### ARBEITSANWEISUNG:
Beantworten Sie die folgenden Fragen anhand des Textauszugs zum Zugewinnausgleich.
(a) Aus welcher Vorschrift und in welche Vorschrift verlagert der im ersten Absatz beschriebene Vorschlag die Billigkeitskontrolle?
(b) Welchem Rechtsverhältnis würden die maßgeblichen Aspekte nach Wevers Vorschlag insbesondere zugänglich gemacht?
(c) In welches Buch des BGB soll der "Vorschlag Wever" aufgenommen werden?

### TEXTAUSZUG:
=-=-=-=-=

Mein Vorschlag verlagert die Billigkeitskontrolle vom Schuldrecht (§ 313 BGB) unmittelbar in die gesetzliche Zugewinnausgleichsregelung des § 1378 BGB und gibt ihr damit einen systemgerechten Standort, erhebt ihn selbst zum Teil des gesetzlichen Zugewinnausgleichstatbestands. Damit erledigt sich automatisch auch das Legitimitätsproblem und außerdem entsteht eine klare, erkenn- und auffindbare, rechtssichere Prüfungs- und Beratungssituation, was in der notwendigen Reihenfolge zuerst der Anwaltschaft und damit dem Recht suchenden Bürger zugute kommt.

Wevers Vorschlag hat den Vorteil, die maßgeblichen Aspekte auf nächst höherer und dennoch familienrechtlicher Ebene zu regeln, womit sie auch anderen Rechtsverhältnissen zugänglich gemacht würden, insbesondere dem zwischen Schwiegereltern und Schwiegerkindern. Der "Vorschlag Wever" ist visionär, Er fasst in einer einzigen Rechtsgrundlage nicht nur Ansprüche zwischen Schwiegereltern und Schwiegerkindern zusammen, und zwar in beide Richtungen.[71] Er denkt vielmehr im Hinblick auf viele Fragen voraus, die noch gar nicht oder nur zum Teil entschieden oder noch umstritten sind, etwa zusätzliche Generationen umfassend (Großeltern/Enkel, rechtliche und faktische "Schwiegergroßeltern" usw.). Er sollte daher unter Schaffung eines geeigneten Unterabschnitts in das 4. Buch des BGB aufgenommen werden.

=-=-=-=-=

### DATENAUSZUG:
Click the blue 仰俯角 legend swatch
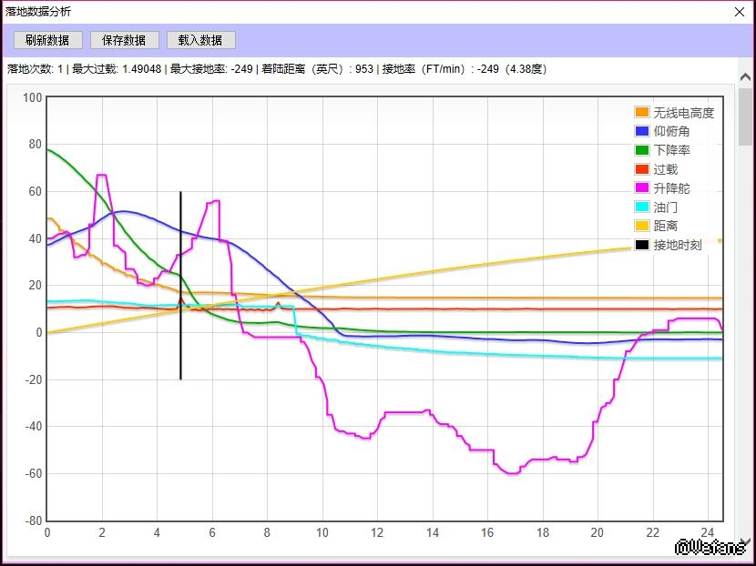The image size is (756, 566). point(642,132)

=-=-=-=-=

### LÖSUNG:
(a) Aus § 313 BGB (Schuldrecht) in § 1378 BGB (gesetzliche Zugewinnausgleichsregelung).
(b) Dem Rechtsverhältnis zwischen Schwiegereltern und Schwiegerkindern.
(c) In das 4. Buch des BGB, unter Schaffung eines geeigneten Unterabschnitts.